November 26th, 2018

This week I had the pleasure to attend a movie in person with my daughter and her best friend.   We decided to see Boy Erased.   The story is pretty straightforward with a Baptist preacher and car dealership owner (Russell Crowe) and his Wife (Nicole Kidman) who have one son, Garrod (Lucas Hedges).  The parents decide to send their son to conversion therapy to cure him of his homosexual thoughts and actions, which was sprung on them by surprise by another troubled young man at College.  This is set in Arkansas back in 2004, so NOT ancient history.   The son was at the time 19yo and was given the choice to be disowned by his parents and family or go to get “cured”.   He decided for the latter with his shame and uncertainty surrounding his own feelings.   He attends Love In Action which locks the subjects away for an assessment and then later makes decisions on what should happen to them longer term.   The viewer sees in detail the teachings and methods used to break down the subjects and get them to re-learn themselves and identify the source of their problem (usually past family members or others).   There is plenty of finger pointing and justifications.  The circumstances surrounding Garrod’s outing were dramatic.  Later scenes with other subjects at the therapy sessions are emotional and powerful.   In the end we learn that 700,000 people have gone through this therapy in the US.   It’s sad to think of all these souls struggling and being subjected to this type of manipulation.   For the family, we have an emotional couple of scenes where Nicole Kidman shows her acting chops (and I confess I am NOT a Kidman fan – but here she was very good at delivering an important moment in the film).   We also see a much heavier Russell Crowe being pressed to think through his own values and beliefs, as a father, a husband and a preacher.   Hedges plays this role very well and is articulate in expressing his feelings.   We (daughter and friend) had a debate amongst ourselves about whether homosexuality is born or bred (nature vs nurture) from the science of is there a gene for this (there isn’t) or whether it is learned behaviour?   In the end it doesn’t matter, but the impact will be on the viewer’s attitude of whether this type of therapy (by people who may not even be doctors or psychiatrists/psychologists) makes any real difference at all.    Worth a viewing, and likely gets Kidman another nomination and could be too for Hedges.

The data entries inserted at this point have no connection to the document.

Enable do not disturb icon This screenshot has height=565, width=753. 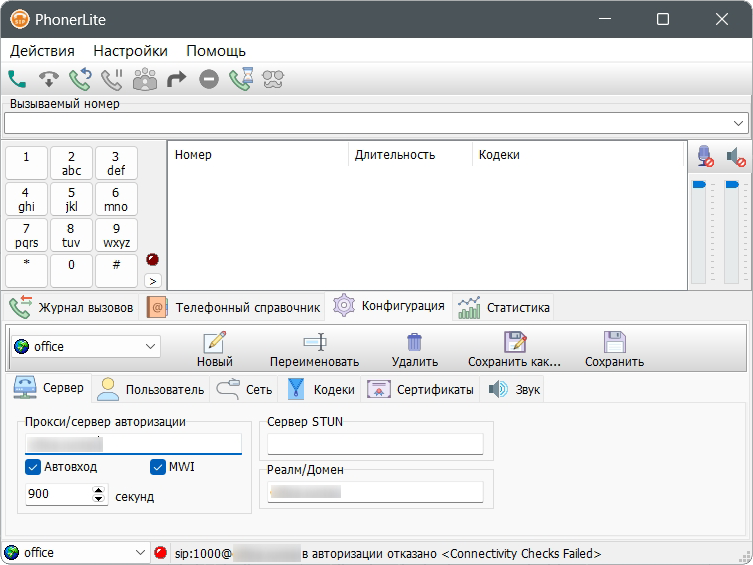(208, 79)
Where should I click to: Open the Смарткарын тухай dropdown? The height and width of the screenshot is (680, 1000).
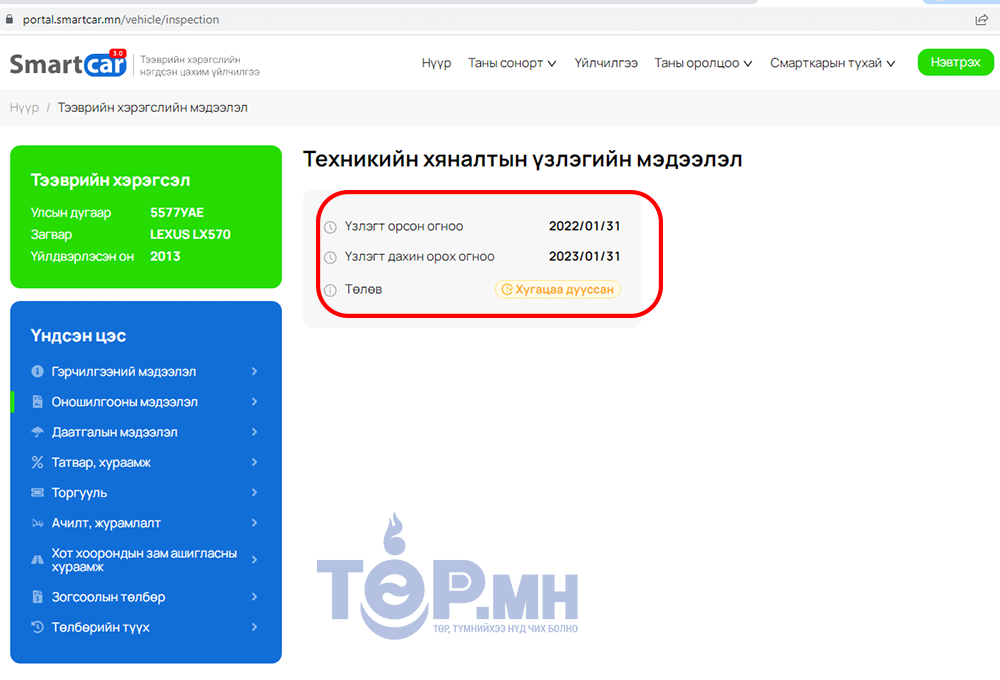pyautogui.click(x=832, y=63)
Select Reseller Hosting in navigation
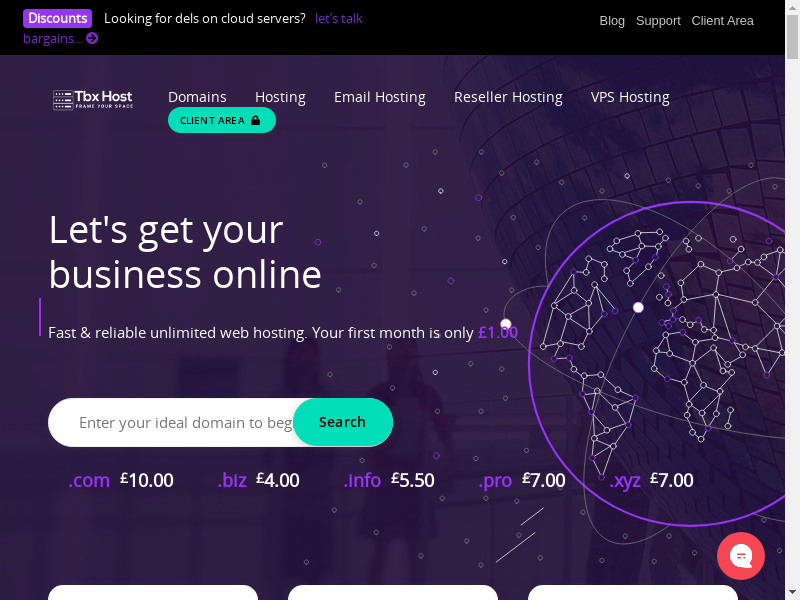Image resolution: width=800 pixels, height=600 pixels. point(508,97)
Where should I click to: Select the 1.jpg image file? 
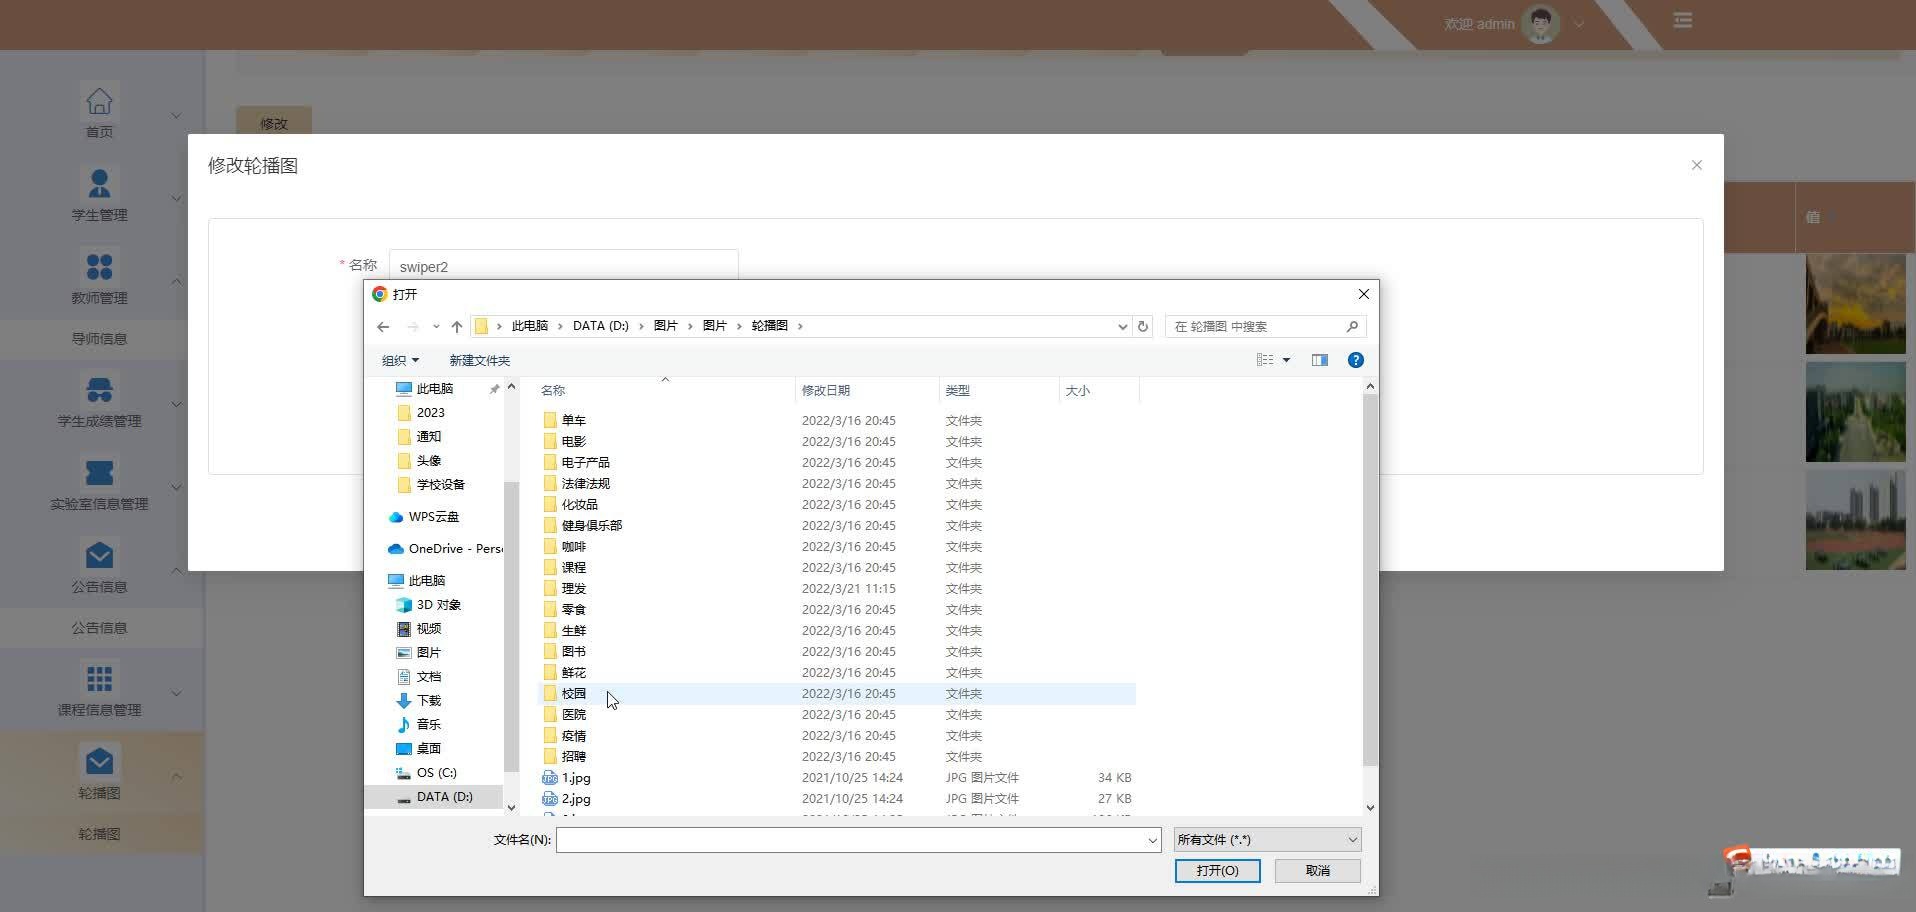click(576, 778)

Last night, the MLB network was playing The Natural, with Robert Redford, Robert Duvall, Kim Basinger, Glenn Close and others.   This film from 1984 is a fictionalized, fable for baseball with the NY Knights, and the legend of Roy Hobbs.  Hobbs is a talent and gifted smalltown boy with dreams of baseball in the early days of the game.   His journey gets sidetracked by a troubled woman, and he disappears for 16 years.  He shows up in a last place team looking for a spark with a manager fighting to keep the team (battling a co-owner) and also looking wins and spectators.   Along comes the new rookie and he eventually is able to play, and make his mark on the game.   The rest flows as you would expect.  The score is iconic, written by Randy Newman, and adds to the overall joy in the film.   I can watch and re-watch this film many times over.  Along with Bull Durham, and Field of Dreams and Eight Men Out, these are some of the best baseball movies that there are.  It was nominated for 4 Oscars including music and for Glenn Close.   I note that there are these films that I haven’t reviewed in the water cooler conversations, nor over the years, but they are friends who I am happy to invite back into my home and make me re-experience the joy of watching them unfold.   These are what films are all about.